[Excerpt start]

This topic describes how to use Knox in EMR.

Prerequisites

An EMR cluster is created, and Knox is selected from the optional services during the cluster creation. For more information, see Create a cluster.

Preparations

  • Configure security group access
    1. Obtain the public IP address of your on-premises machine.

      For security purposes, we recommend that you only allow access from the current public IP address when you configure a security group policy. To obtain your current public IP address, visit ip.taobao.com. You can view your public IP address in the lower-left corner.

    2. Enable port 8443:
      1. In the Network Info section of the Cluster Overview page, take note of the network type of the cluster and click the ID of the security group.
      2. Click Add Security Group Rule.
      3. Set Port Range to 8443/8443.
      4. Set Authorization Object to the public IP address obtained in Step a.
      5. Click OK.
    Notice
    • To prevent attacks from external users, you are not allowed to set Authorization Object to 0.0.0.0/0.
    • If no public IP address is assigned to the cluster during cluster creation, you can add a public IP address to the cluster in the ECS console. After the IP address is added, go back to the EMR console. In the left-side navigation pane of the Cluster Overview page, click Instances. In the upper-right corner of the Instances page, click Update Instance Info to immediately synchronize instance information.
    • After the public IP address is assigned, you must submit a ticket to bind the domain name with the public IP address.
  • Set a Knox account

    When you access Knox, you must enter your username and password. The authentication is based on LDAP. You can use the LDAP service of Apache Directory Server in the cluster or your own LDAP service.

    • Use the LDAP service of Apache Directory Server in the cluster

      Method 1 (recommended):

      Add a Knox account on the Users page. For more information, see Manage users.

      Method 2:
      1. Log on to the cluster in SSH mode. For more information, see Connect to the master node of an EMR cluster in SSH mode.
      2. Prepare your username, such as Tom.
        Run the following commands to open the users.ldif file:
        su knox
        cd /usr/lib/knox-current/templates  
        vi users.ldif

        In the file, replace all emr-guest with Tom and EMR GUEST with Tom, and set setPassword to the password of your username.

      3. Run the following commands to import user data to LDAP:
        su knox
        cd /usr/lib/knox-current/templates
        sh ldap-sample-users.sh
    • Use your own LDAP service
      1. Go to the Configure tab of the Knox service. Click the cluster-topo tab in the Service Configuration section.

[Excerpt end]

Work instructions:
#1 List every distinct command that the Knox in EMR guide tells you to run, counting each repeated command once.
#2 According to the Knox in EMR guide, what value may Authorization Object not be set to?

[Data start]

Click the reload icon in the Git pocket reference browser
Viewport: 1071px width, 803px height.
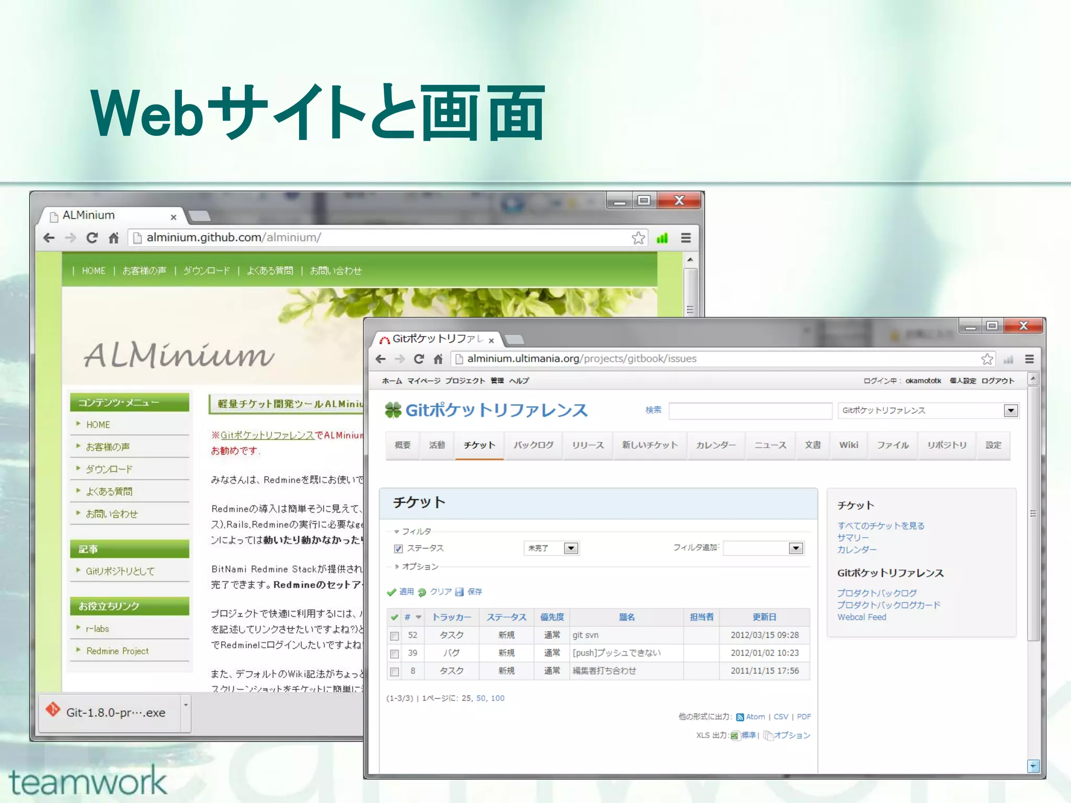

[Data end]

Answers given:
#1
su knox
cd /usr/lib/knox-current/templates
vi users.ldif
sh ldap-sample-users.sh

#2 0.0.0.0/0